— START PASSAGE —
0

My aim is to plot the bias-variance decomposition of a cubic smoothing spline for varying degrees of freedom.

First I simulate a test-set (matrix) and a train-set (matrix). Then I iterate over 100 simulations and vary in each iteration the degrees of freedom of the smoothing spline.

The output I get with the below code does not show any trade-off. What am I doing wrong when calculating the bias /variance?

For reference, the right panel of this figure (slide 14) shows the tradeoff that I would expect (source)

rm(list = ls())

library(SimDesign)

set.seed(123)

n_sim <- 100
n_df <- 40
n_sample <- 100

mse_temp <- matrix(NA, nrow = n_sim, ncol = n_df)
var_temp <- matrix(NA, nrow = n_sim, ncol = n_df)
bias_temp <- matrix(NA, nrow = n_sim, ncol = n_df)


# Train data -----
x_train <- runif(n_sample, -0.5, 0.5)
f_train <- 0.8*x_train+sin(6*x_train)

epsilon_train <- replicate(n_sim, rnorm(n_sample,0,sqrt(2)))
y_train <- replicate(n_sim,f_train) + epsilon_train

# Test data -----
x_test <- runif(n_sample, -0.5, 0.5)
f_test <- 0.8*x_test+sin(6*x_test)

epsilon_test <- replicate(n_sim, rnorm(n_sample,0,sqrt(2)))
y_test <- replicate(n_sim,f_test) + epsilon_test


for (mc_iter in seq(n_sim)){

  for (df_iter in seq(n_df)){
    cspline <- smooth.spline(x_train, y_train[,mc_iter], df=df_iter+1)

    cspline_predict <- predict(cspline, x_test)
— END PASSAGE —
◆ REQUIRED TASKS:
**A.** Rewrite the paragraph of the smoothing spline post that begins "First I simulate a test-set" as a short list of steps, keeping its main facts.
**B.** Summarize the smoothing spline post in two sentences.
**C.** Extend the smoothing spline post from where it stops.
— START SUPPLIED DATA —
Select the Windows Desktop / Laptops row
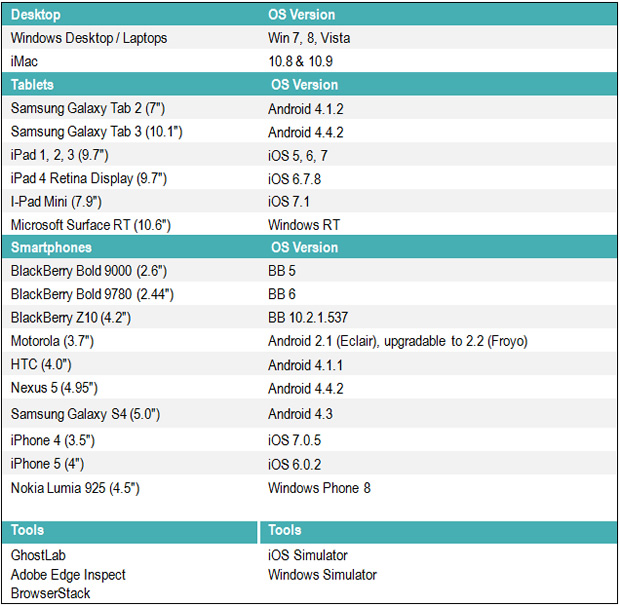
— END SUPPLIED DATA —
◆ ANSWERS PROVIDED:
**A.**
- Simulate a test set and a train set, each as a matrix.
- Run 100 simulations.
- In each iteration, change the degrees of freedom of the smoothing spline.

**B.** The author wants to plot the bias-variance decomposition of a cubic smoothing spline over varying degrees of freedom, using simulated train and test matrices and changing the degrees of freedom across 100 simulations. The output shows no trade-off, so the author asks what is wrong in the bias and variance calculation and points to the right panel of a figure on slide 14 as the expected result.

**C.**
    mse_temp[mc_iter, df_iter] <- mean((y_test[,mc_iter] - cspline_predict$y)^2)
    var_temp[mc_iter, df_iter] <- var(cspline_predict$y)
    # bias_temp[mc_iter, df_iter] <- bias(cspline_predict$y, f_test)^2
    bias_temp[mc_iter, df_iter] <- mean((replicate(n_sample, mean(cspline_predict$y))-f_test)^2)

  }
}

mse_spline <- apply(mse_temp, 2, FUN = mean)
var_spline <- apply(var_temp, 2, FUN = mean)
bias_spline <- apply(bias_temp, 2, FUN = mean)


par(mfrow=c(1,3))
plot(seq(n_df),mse_spline, type = 'l')
plot(seq(n_df),var_spline, type = 'l')
plot(seq(n_df),bias_spline, type = 'l')

1 Answers1

0

Actually I think your code works, it's just the small sample size, you hit the area of overfitting very fast, so everything in the plot is very close to the left border, in the area of few degrees of freedom. If you increase n_sample you should see the expected relation.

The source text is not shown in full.